--- Source information Enclosed Below ---
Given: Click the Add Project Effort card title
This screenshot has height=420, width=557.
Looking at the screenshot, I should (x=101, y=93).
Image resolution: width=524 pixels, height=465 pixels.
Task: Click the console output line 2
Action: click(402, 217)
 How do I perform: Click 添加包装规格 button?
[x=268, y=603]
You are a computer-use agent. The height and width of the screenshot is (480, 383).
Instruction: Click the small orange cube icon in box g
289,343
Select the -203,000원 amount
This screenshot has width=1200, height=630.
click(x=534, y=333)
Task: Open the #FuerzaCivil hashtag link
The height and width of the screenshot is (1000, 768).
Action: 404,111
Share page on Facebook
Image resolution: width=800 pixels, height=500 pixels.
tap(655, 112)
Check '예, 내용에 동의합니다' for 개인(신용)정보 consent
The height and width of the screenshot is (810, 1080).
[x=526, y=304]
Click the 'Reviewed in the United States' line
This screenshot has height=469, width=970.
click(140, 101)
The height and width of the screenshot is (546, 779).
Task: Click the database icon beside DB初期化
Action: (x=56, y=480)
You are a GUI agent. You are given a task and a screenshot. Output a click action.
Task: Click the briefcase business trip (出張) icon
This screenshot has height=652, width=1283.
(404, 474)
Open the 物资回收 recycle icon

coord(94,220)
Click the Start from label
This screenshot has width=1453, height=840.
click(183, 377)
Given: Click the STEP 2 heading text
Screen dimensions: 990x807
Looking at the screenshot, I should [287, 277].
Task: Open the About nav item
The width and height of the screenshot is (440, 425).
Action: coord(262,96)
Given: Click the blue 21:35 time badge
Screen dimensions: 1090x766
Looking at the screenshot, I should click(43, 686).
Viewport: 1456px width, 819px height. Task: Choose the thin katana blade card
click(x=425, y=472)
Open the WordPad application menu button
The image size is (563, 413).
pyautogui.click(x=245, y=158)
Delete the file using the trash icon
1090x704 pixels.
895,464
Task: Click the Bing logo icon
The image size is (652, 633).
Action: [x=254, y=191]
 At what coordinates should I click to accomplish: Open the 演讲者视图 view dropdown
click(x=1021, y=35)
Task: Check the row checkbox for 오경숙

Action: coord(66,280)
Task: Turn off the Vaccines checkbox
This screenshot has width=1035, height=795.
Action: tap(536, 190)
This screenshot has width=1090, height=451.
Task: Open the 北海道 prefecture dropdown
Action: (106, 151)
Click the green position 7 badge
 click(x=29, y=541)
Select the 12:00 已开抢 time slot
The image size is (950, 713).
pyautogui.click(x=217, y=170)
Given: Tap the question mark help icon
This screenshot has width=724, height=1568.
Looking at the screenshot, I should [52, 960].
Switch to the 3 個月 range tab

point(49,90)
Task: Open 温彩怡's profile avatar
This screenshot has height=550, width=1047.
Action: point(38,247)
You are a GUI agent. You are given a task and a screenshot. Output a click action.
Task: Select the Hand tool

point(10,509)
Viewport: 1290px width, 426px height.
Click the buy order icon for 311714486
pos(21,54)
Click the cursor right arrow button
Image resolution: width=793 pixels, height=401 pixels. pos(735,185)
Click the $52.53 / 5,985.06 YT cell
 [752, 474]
--- End of Enclosed Source information ---
### [Your instructions]
In the entries above, the lines between the one holding "Given: Tap the question mark help icon" and the one holding "Viewport: 1290px width, 426px height.", inclusive, are to be printed exactly as written, and those alone.

### [Output for this task]
Given: Tap the question mark help icon
This screenshot has width=724, height=1568.
Looking at the screenshot, I should [52, 960].
Switch to the 3 個月 range tab

point(49,90)
Task: Open 温彩怡's profile avatar
This screenshot has height=550, width=1047.
Action: point(38,247)
You are a GUI agent. You are given a task and a screenshot. Output a click action.
Task: Select the Hand tool

point(10,509)
Viewport: 1290px width, 426px height.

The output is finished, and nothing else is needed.